▶ [Quoted text]

········

Here is my Deep Learning Full Tutorial!

## Improving Performance

To improve performance, we might

- add more features
- collect more data
- use a model with more parameters (to define a more complex decision boundary)

These choices interact:

- Increasing the number of features → need more data to avoid overfitting
- known as the “curse of dimensionality”
- Increasing the number of parameters → need more data to avoid overfitting
- known as “bias/variance trade-off”

## The Classifier Design Cycle

## Data collection

Design Considerations:

What data is it possible to obtain? What data will be useful?

- How much data to collect?

– need representative set of examples for training and testing the classifier

Data Sources

- One or more transducers (e.g. camera, microphone, etc.) extract information from the physical world.
- Data my also come from other sources (e.g. databases, webpages, surveys, documents, etc.).

········

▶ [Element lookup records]
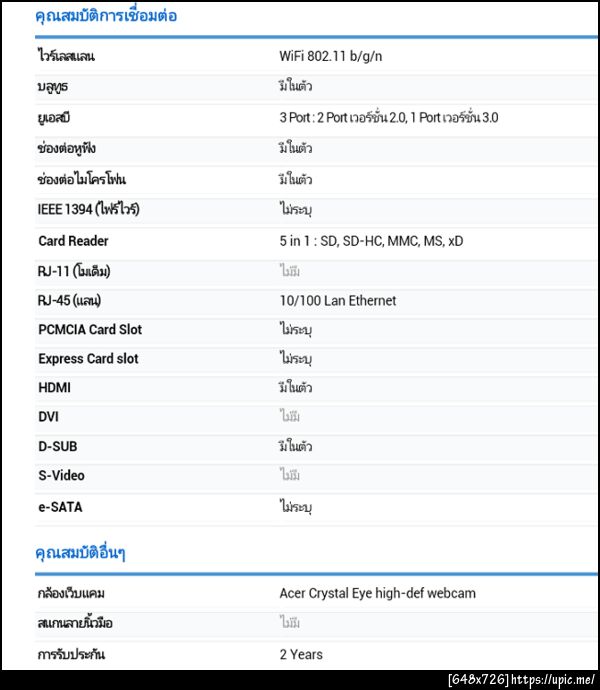Click the S-Video row label
The image size is (600, 690).
61,476
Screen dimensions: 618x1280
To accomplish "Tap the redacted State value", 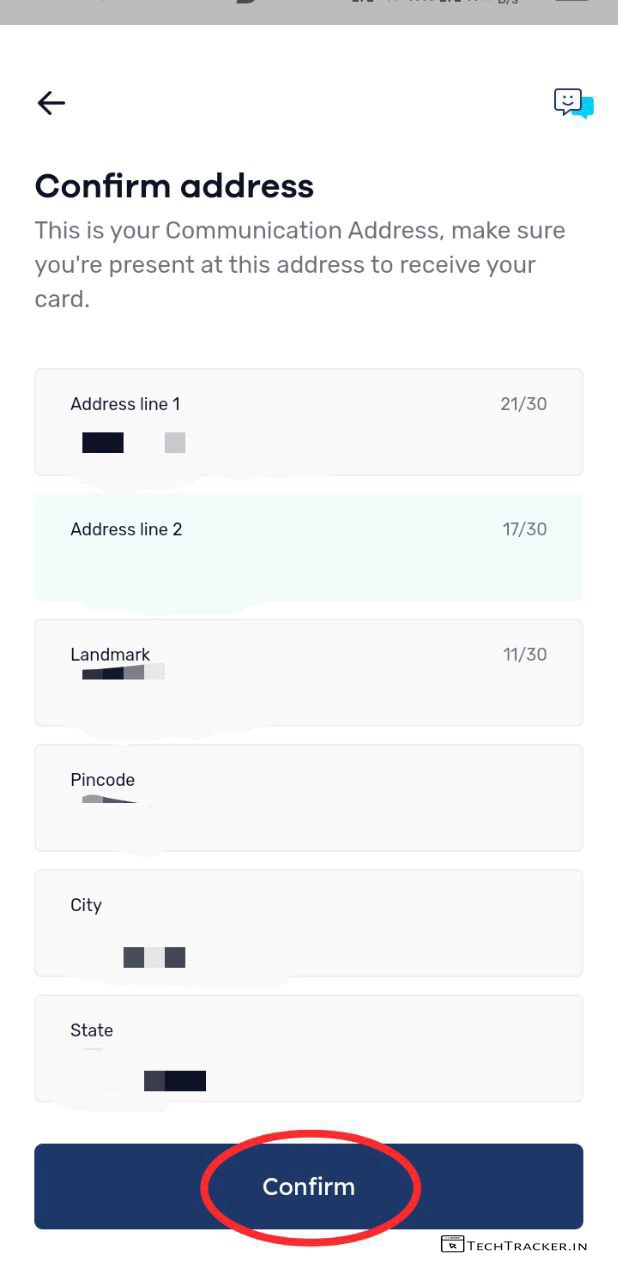I will tap(174, 1080).
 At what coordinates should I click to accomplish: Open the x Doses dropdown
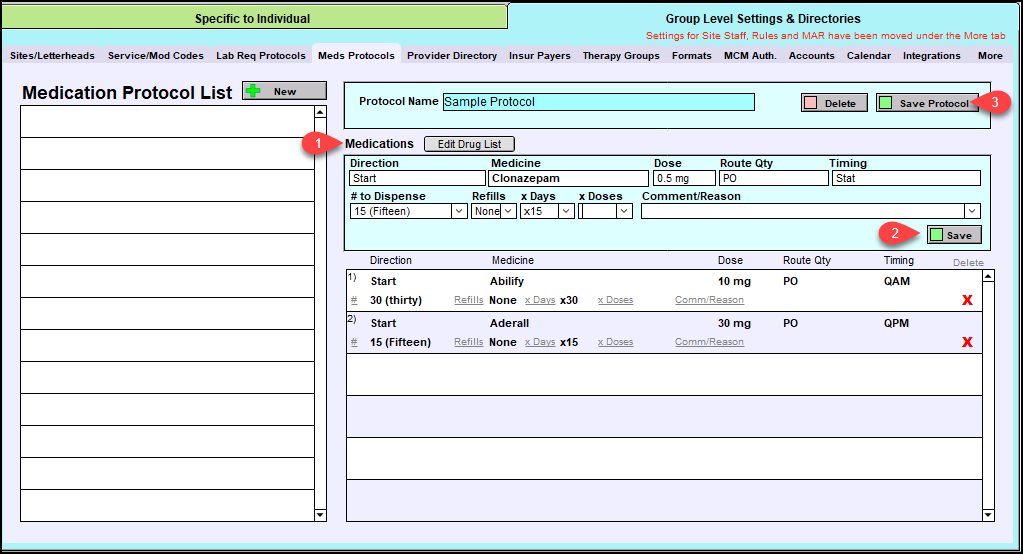click(624, 211)
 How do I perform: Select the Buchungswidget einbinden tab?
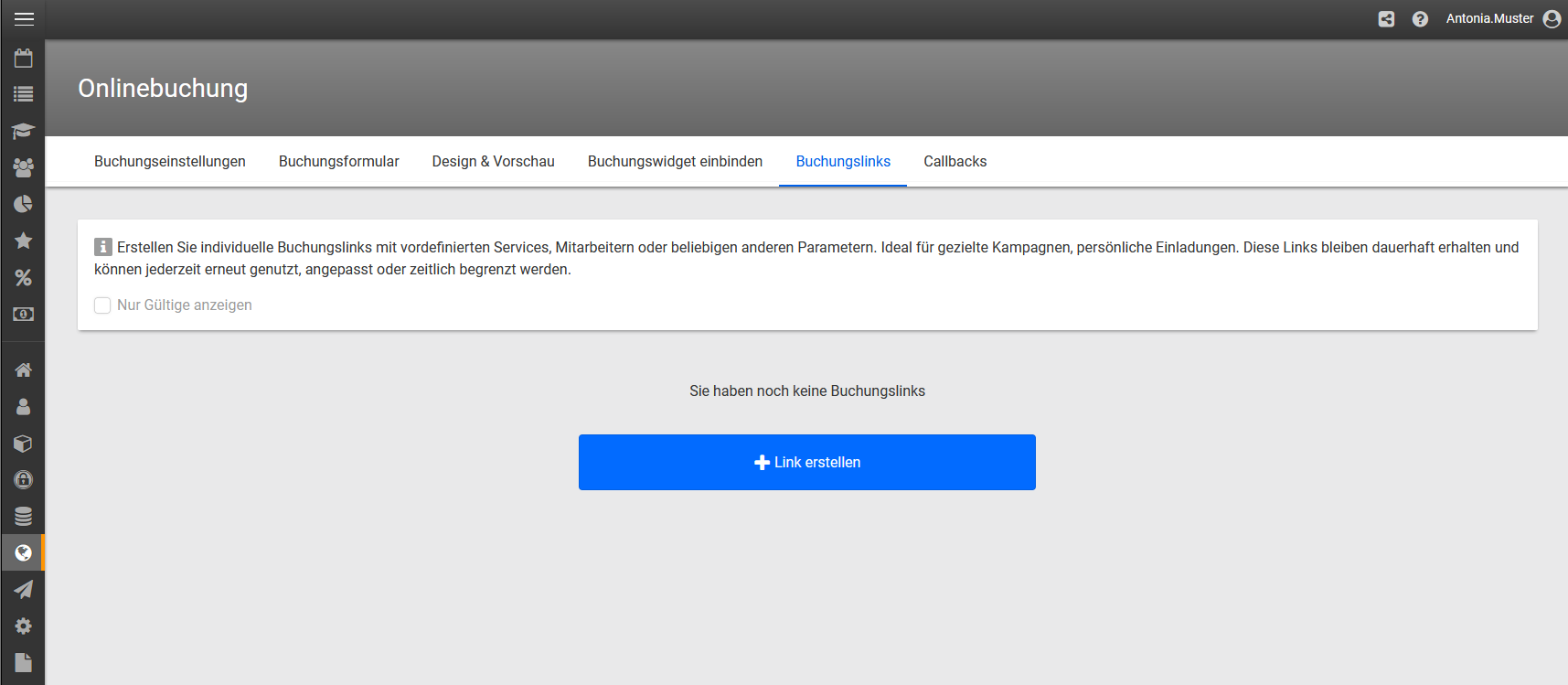[x=675, y=162]
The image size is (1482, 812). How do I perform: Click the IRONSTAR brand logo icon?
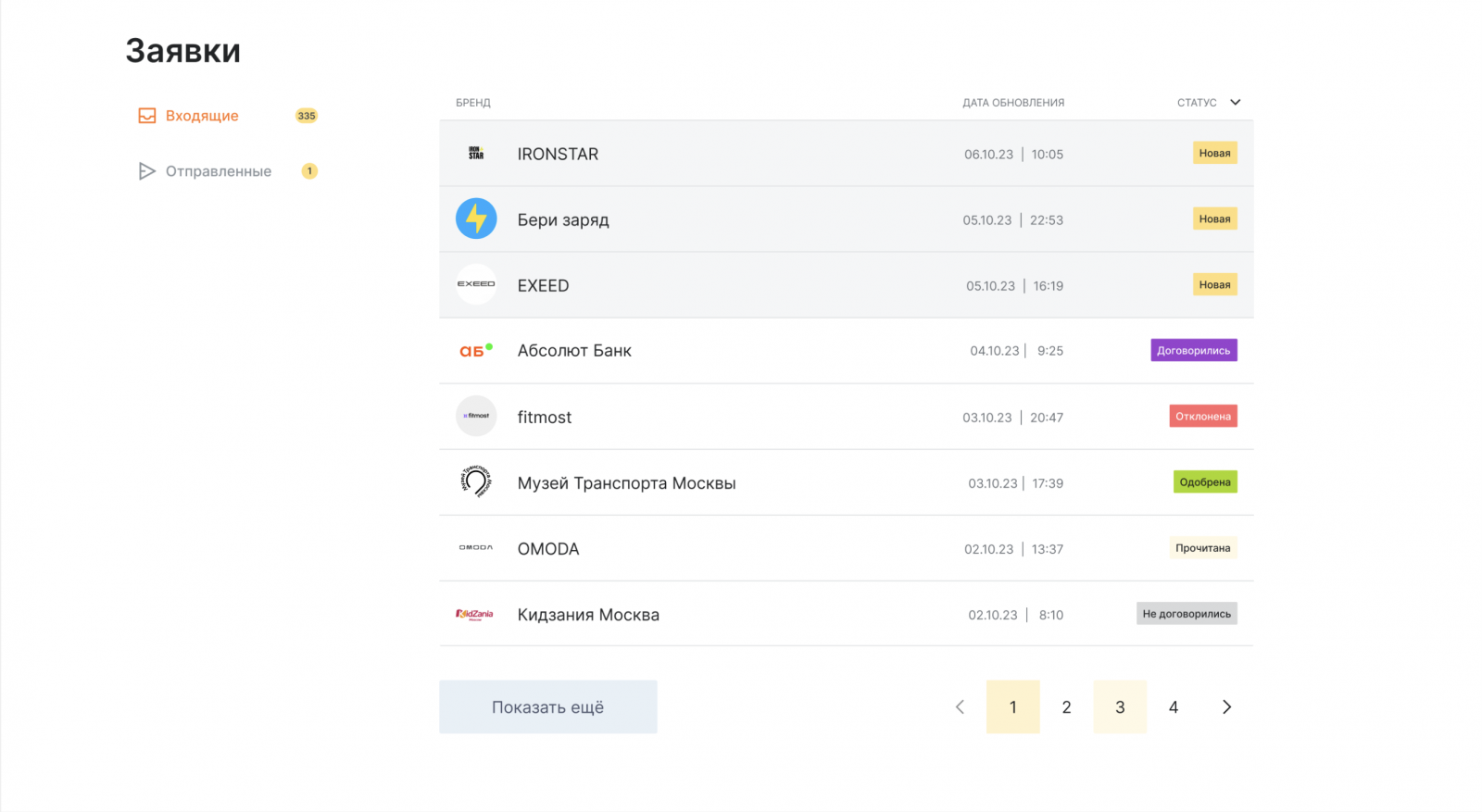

········

▶ [Directions]
1. Can you retype the part of the deep learning tutorial that begins at the words "- One or more" and stops after the words "surveys, documents, etc.)."?
2. Can you condense the paragraph of the deep learning tutorial that opens with "To improve performance, we might" into one short sentence?

▶ [Solved problems]
1.
- One or more transducers (e.g. camera, microphone, etc.) extract information from the physical world.
- Data my also come from other sources (e.g. databases, webpages, surveys, documents, etc.).

2. Performance can be improved by adding features, collecting more data, or using a model with more parameters for a more complex decision boundary.